Planning on a big night out? There are things you can do to feel better tomorrow morning if you want to drink tonight. Here are some tips.
Eat before you drink
Having food in your stomach will help keep your blood alcohol level from spiking. This will help you avoid blackouts.
Choose your drink thoughtfully
What you choose to drink has a lot to do with how you’ll feel the next day. Here’s a rundown of the major types of alcohol and their effects:
- Beer has the lowest percentage of alcohol (4 to 6 percent) but the carbonation speeds up the absorption.
- Wine has a higher alcohol percentage than beer (7 to 15 percent). Choose white wine over red to prevent hangovers. Class it up if you can afford it—generally, the cheaper the wine, the worse the hangover.
- Liquor has the highest alcohol content (40 to 95 percent) which increases the likelihood of a hangover. Choose clear liquors (vodka, gin) to prevent hangovers. Generally, cheaper booze will result in a worse hangover.
Pace your party
Try to stick with one type of drink (e.g., only beer, only wine, only gin and tonics). If you like mixed drinks, ask your bartender for a steady measured pour so you know how much booze is in your drink. Drink slowly.
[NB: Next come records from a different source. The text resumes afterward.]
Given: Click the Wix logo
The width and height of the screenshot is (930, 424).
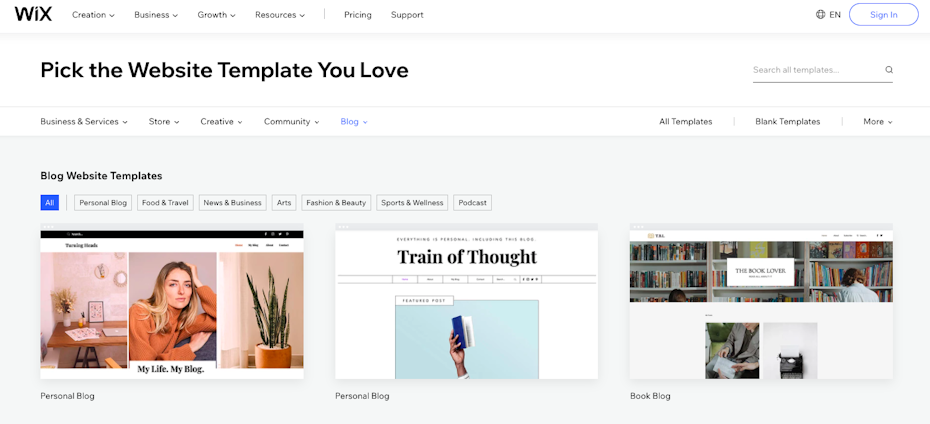Looking at the screenshot, I should coord(33,15).
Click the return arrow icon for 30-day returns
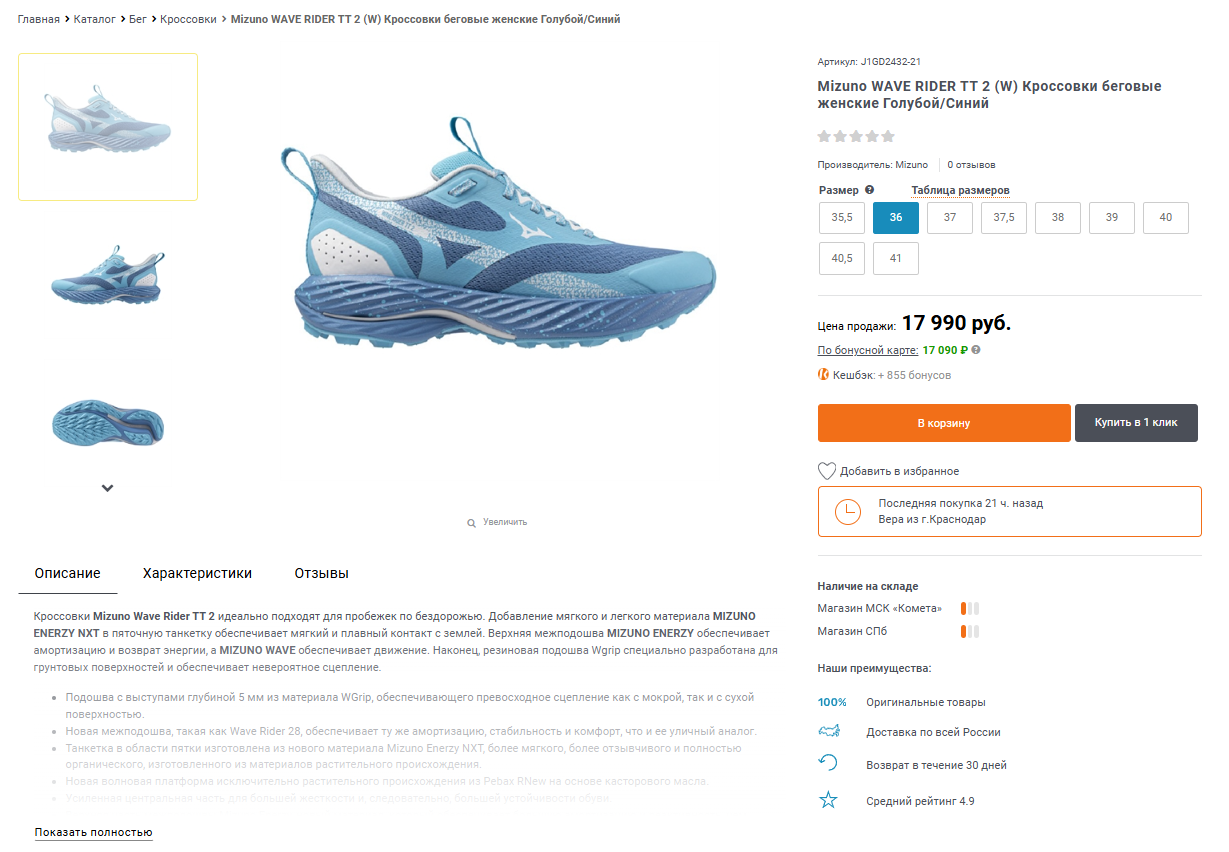 tap(828, 764)
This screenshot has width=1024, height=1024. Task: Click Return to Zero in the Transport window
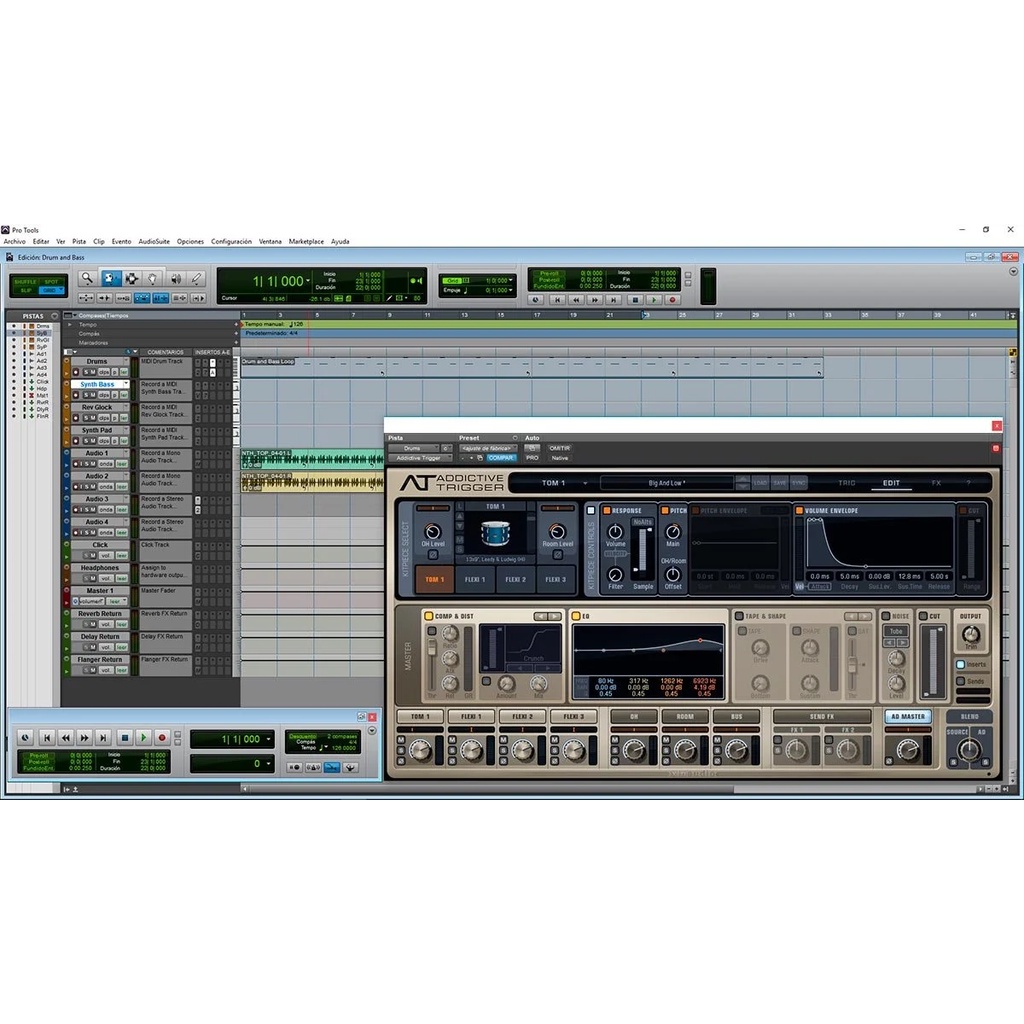tap(45, 738)
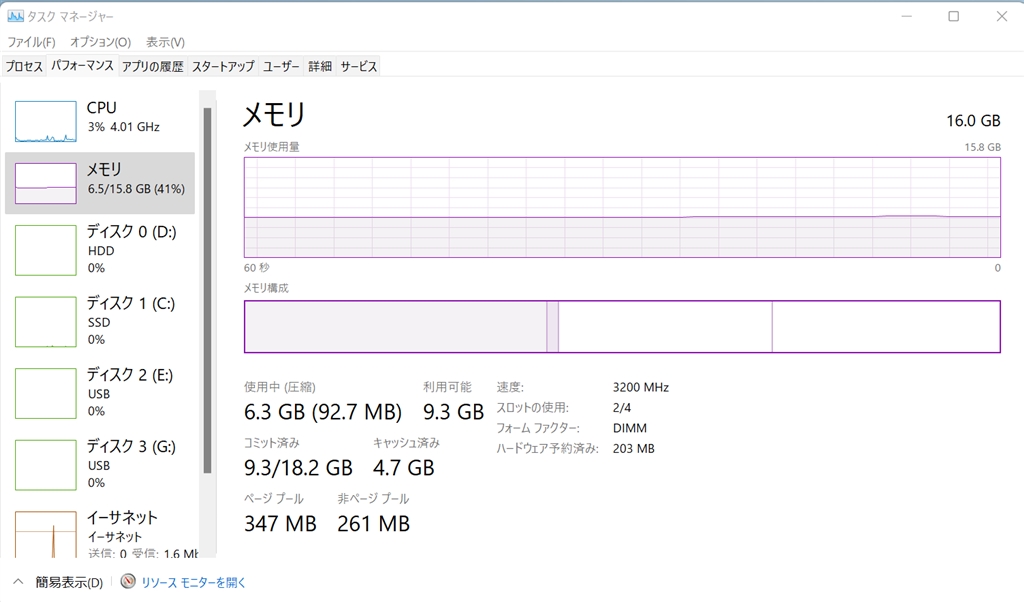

Before you start drinking, set your limit
Think before you grab your first drink. Ask yourself, “Is today a good day to drink?” If you are taking medications that interact with alcohol, managing a medical condition that can be made worse by drinking, or planning to drive a car, it’s safest to avoid alcohol altogether or proceed with extreme caution.
If today is a good day to drink ask, “How much do I want to drink today?” Setting a limit before you get started can be really helpful.
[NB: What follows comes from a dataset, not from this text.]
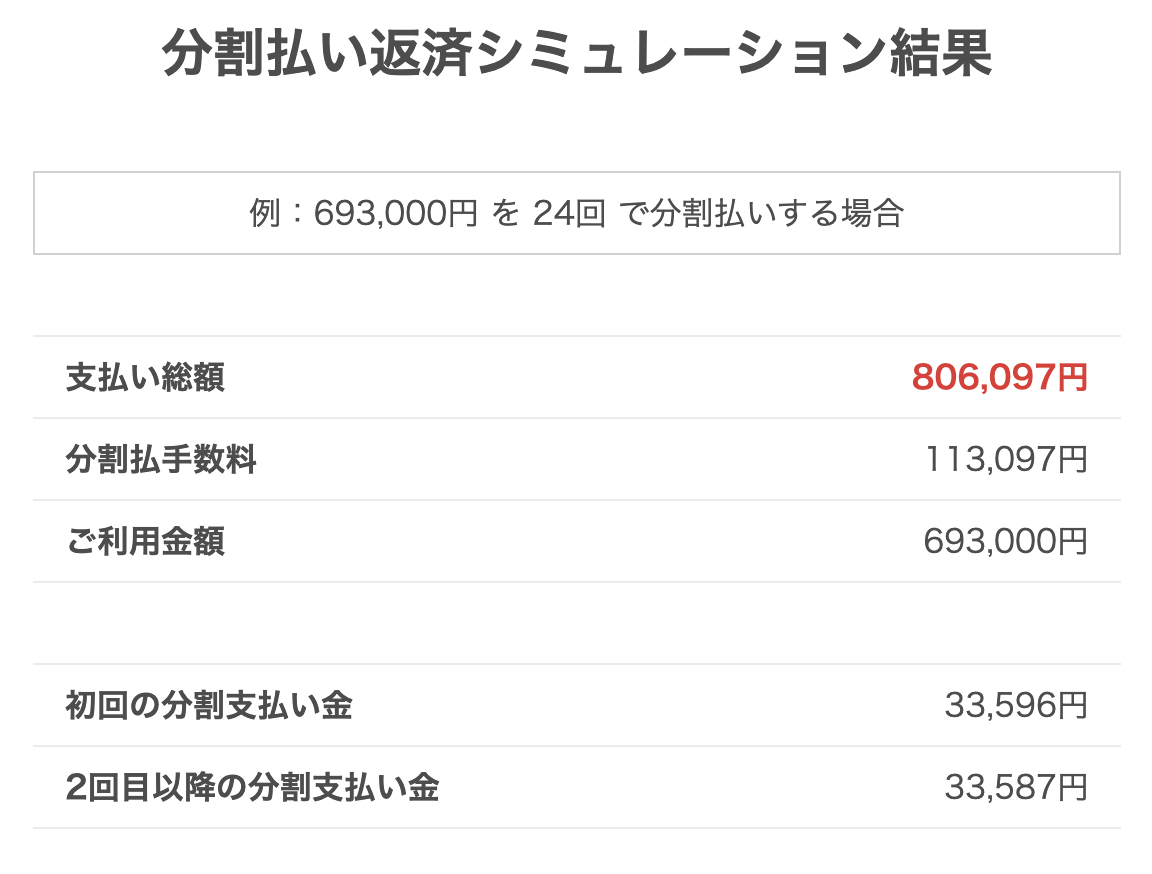Viewport: 1152px width, 874px height.
Task: Click the 693,000円 usage amount value
Action: 1005,541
Drink a glass of water between each adult beverage. This combats dehydration and helps dilute the leftover byproducts in your stomach that leave you feeling sluggish the next day.
Think about your liver and immune system health
Heavy regular drinking can damage your liver and weaken your immune system (your body’s defense system against infections). For those of us who are HIV-positive and taking medications, heavy, regular drinking can result in our bodies not being able to process our medications as well. It also might lead to having worse medication side effects. If you have hepatitis or have been diagnosed with high triglycerides (high levels of blood fats), we recommend you cut down or stop drinking and double up on the water intake.